- What the task asks
Write the following lines as a JSON list of strings, with one string for each line and blank lines omitted.

* Begin Given records *

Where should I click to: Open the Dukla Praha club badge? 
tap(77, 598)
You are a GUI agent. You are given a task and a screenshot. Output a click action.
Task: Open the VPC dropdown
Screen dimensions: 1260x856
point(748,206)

* End Given records *

- Finished task
[
  "Where should I click to: Open the Dukla Praha club badge? ",
  "tap(77, 598)",
  "You are a GUI agent. You are given a task and a screenshot. Output a click action.",
  "Task: Open the VPC dropdown",
  "Screen dimensions: 1260x856",
  "point(748,206)"
]